The Mapula (Mother of Rain) Embroidery Project was started in 1991 by Soroptimists International, Pretoria to create skills development opportunities for the women in the Winterveldt.
Needlework collectives have been envisaged as a means of enabling women who might otherwise attain, at best, only a tiny income by undertaking occasional work with an opportunity to receive better remuneration. They have also been intended to afford women creative satisfaction and have been perceived as a way of paying tribute to local art forms.
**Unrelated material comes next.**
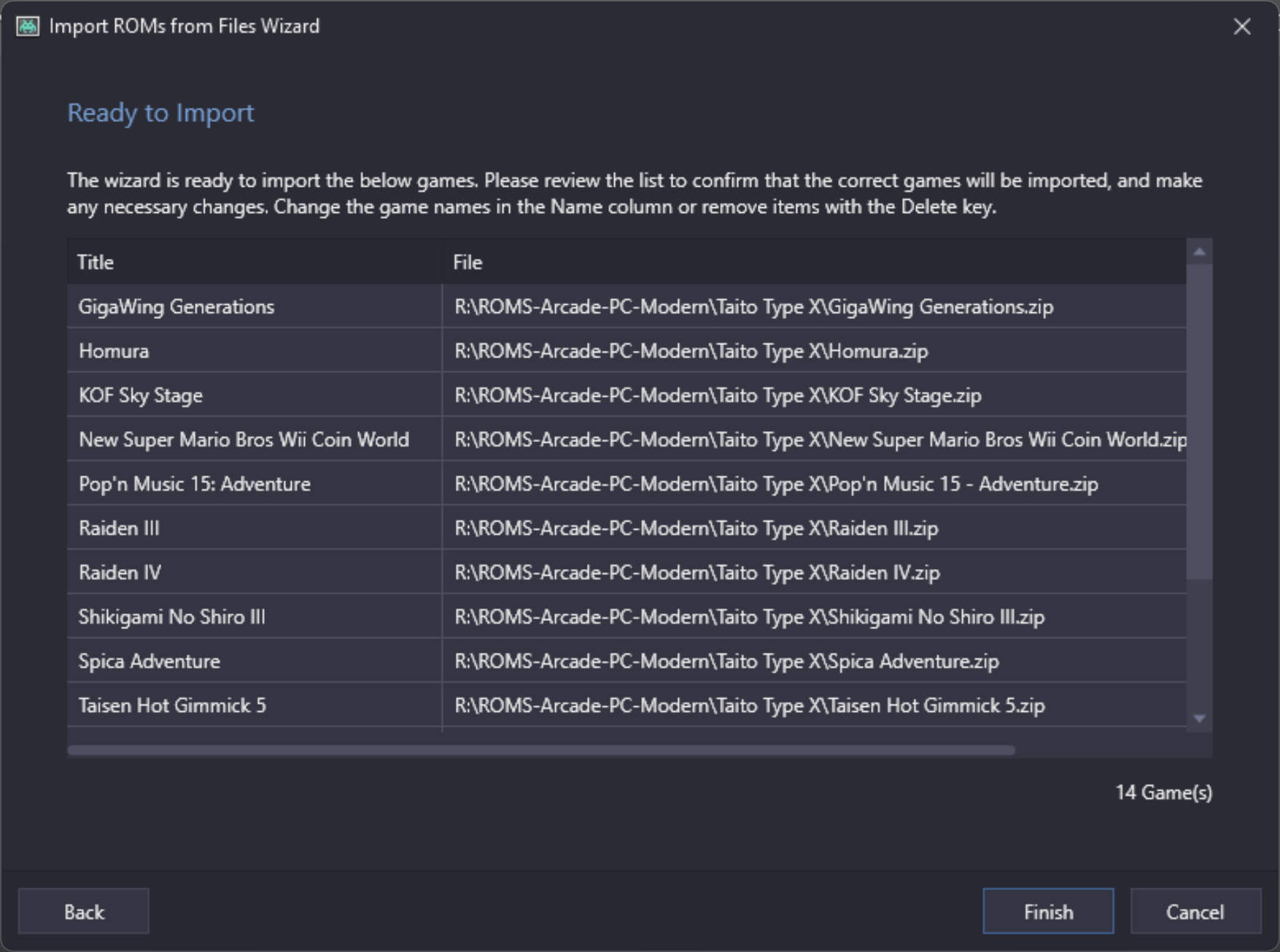This screenshot has width=1280, height=952.
Task: Select the Pop'n Music 15: Adventure title
Action: click(255, 484)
The Mapula collective receives input from various University of South Africa (Unisa) staff members as well as Jannétje van der Merwe, who markets the works. It also involves the Sisters of Mercy, who have established an adult education centre in the Winterveldt and have made a classroom available for the project. There are currently 80 needleworkers in Mapula from a range of backgrounds.
The women frequently rely on images extracted from newspapers, books, magazines and other forms of printed matter. Although many needleworkers in Mapula opt for representations of local wildlife, the project also includes a number of artists who focus on contemporary news events and aspects of popular culture.
Ceramic artists Barbara Jackson and Shirley Fintz, collectors of African beadwork and art, have, together with Mataphelo Ngaka, facilitated a revival of an ancient African tradition in southern Africa. A desire to create employment and empowerment for disadvantaged women in Cape Town has led to the creation of 'Monkeybiz'.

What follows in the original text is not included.